(Records for locating described items)
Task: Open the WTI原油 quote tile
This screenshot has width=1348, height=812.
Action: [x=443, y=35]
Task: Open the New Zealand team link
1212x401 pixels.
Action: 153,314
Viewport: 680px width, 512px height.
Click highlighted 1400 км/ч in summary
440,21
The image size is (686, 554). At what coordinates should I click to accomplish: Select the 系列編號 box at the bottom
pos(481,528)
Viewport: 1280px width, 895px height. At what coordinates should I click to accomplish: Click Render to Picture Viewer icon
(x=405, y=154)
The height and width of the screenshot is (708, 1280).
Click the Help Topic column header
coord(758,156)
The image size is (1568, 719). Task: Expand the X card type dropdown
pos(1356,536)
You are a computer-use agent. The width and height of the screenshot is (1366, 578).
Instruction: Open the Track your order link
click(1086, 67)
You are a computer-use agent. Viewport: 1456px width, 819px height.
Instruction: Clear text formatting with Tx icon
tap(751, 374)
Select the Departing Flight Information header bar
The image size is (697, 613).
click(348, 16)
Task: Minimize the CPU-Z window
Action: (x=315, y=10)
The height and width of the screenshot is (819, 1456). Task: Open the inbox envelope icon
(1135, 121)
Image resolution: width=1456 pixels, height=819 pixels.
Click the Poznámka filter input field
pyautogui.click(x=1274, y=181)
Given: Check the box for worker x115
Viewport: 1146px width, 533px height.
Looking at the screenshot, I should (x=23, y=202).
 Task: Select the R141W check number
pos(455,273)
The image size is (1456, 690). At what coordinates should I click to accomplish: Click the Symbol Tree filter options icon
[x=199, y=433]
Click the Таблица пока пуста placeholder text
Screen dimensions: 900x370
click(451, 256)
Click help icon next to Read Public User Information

PROMPT:
Reproduce all of the data above, substituting "Display" for each occurrence of "Viewport" and keeping everything else the same.

SOLUTION TO THIS EXERCISE:
Task: Open the WTI原油 quote tile
This screenshot has width=1348, height=812.
Action: [x=443, y=35]
Task: Open the New Zealand team link
1212x401 pixels.
Action: 153,314
Display: 680px width, 512px height.
Click highlighted 1400 км/ч in summary
440,21
The image size is (686, 554). At what coordinates should I click to accomplish: Select the 系列編號 box at the bottom
pos(481,528)
Display: 1280px width, 895px height. At what coordinates should I click to accomplish: Click Render to Picture Viewer icon
(x=405, y=154)
The height and width of the screenshot is (708, 1280).
Click the Help Topic column header
coord(758,156)
The image size is (1568, 719). Task: Expand the X card type dropdown
pos(1356,536)
You are a computer-use agent. The width and height of the screenshot is (1366, 578).
Instruction: Open the Track your order link
click(1086, 67)
You are a computer-use agent. Display: 1456px width, 819px height.
Instruction: Clear text formatting with Tx icon
tap(751, 374)
Select the Departing Flight Information header bar
The image size is (697, 613).
click(348, 16)
Task: Minimize the CPU-Z window
Action: (x=315, y=10)
The height and width of the screenshot is (819, 1456). Task: Open the inbox envelope icon
(1135, 121)
Image resolution: width=1456 pixels, height=819 pixels.
Click the Poznámka filter input field
pyautogui.click(x=1274, y=181)
Given: Check the box for worker x115
Display: 1146px width, 533px height.
Looking at the screenshot, I should (x=23, y=202).
 Task: Select the R141W check number
pos(455,273)
The image size is (1456, 690). At what coordinates should I click to accomplish: Click the Symbol Tree filter options icon
[x=199, y=433]
Click the Таблица пока пуста placeholder text
Screen dimensions: 900x370
click(451, 256)
Click help icon next to Read Public User Information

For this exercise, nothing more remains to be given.